§ EXERCISE PASSAGE:
---
Also, I have heard of a rumor that Main Street is to be converted to Mickey Avenue because of political correctness. I had reached out to @marni1971 on that one, given his track record. So far, however, I haven't heard back from him.
A member posted a month ago that only 39% of resorts cast have been recalled and over 80% of theme parks cast have been recalled. The rest seen to survive in unemployment since the weekly stimulus checks ran out last week.
 

Lilofan

Well-Known Member
Oh, well, actually, my question pertained to Disneyland. Again, doesn't the furlough period there end soon (if it hasn't already)?
Someone posted that union cast can be furloughed up to one year I think. Business needs dictate and the ones on furlough are probably struggling.
 

mharrington

Well-Known Member
Original Poster
Someone posted that union cast can be furloughed up to one year I think. Business needs dictate and the ones on furlough are probably struggling.
---
Pixel coordinate grounding data:
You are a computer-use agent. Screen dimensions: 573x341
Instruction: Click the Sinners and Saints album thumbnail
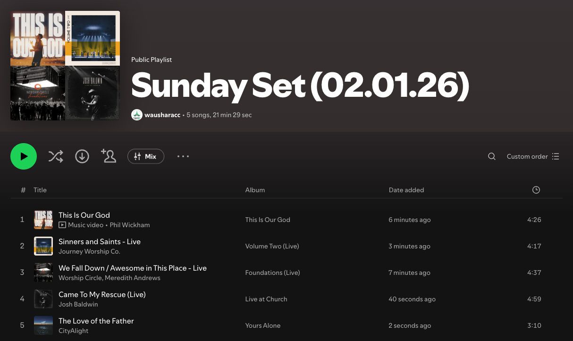[43, 246]
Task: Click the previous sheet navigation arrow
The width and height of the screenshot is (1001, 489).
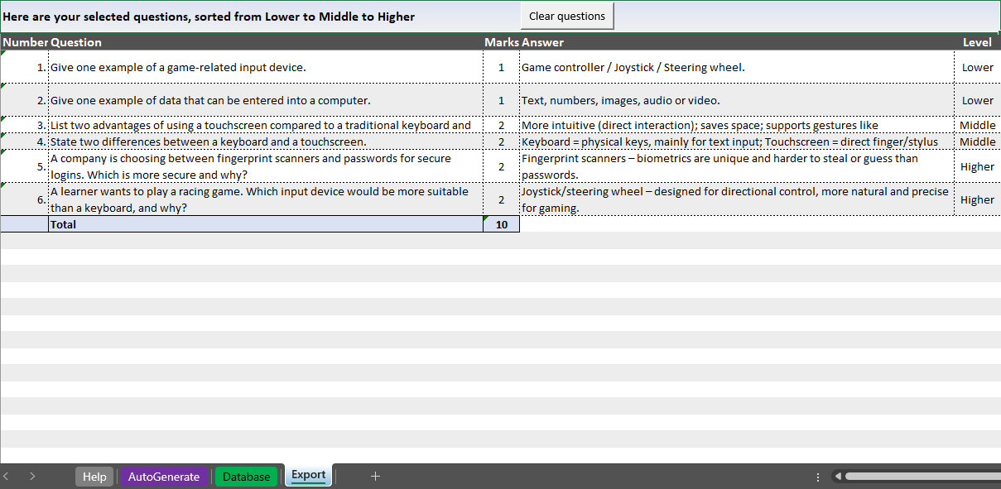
---
§ WORK TASK: Quote the forum thread on Disney cast furloughs, beginning at the words "A member posted" and stopping after "it hasn't already)?".

§ RESULT:
A member posted a month ago that only 39% of resorts cast have been recalled and over 80% of theme parks cast have been recalled. The rest seen to survive in unemployment since the weekly stimulus checks ran out last week.
 

Lilofan

Well-Known Member
Oh, well, actually, my question pertained to Disneyland. Again, doesn't the furlough period there end soon (if it hasn't already)?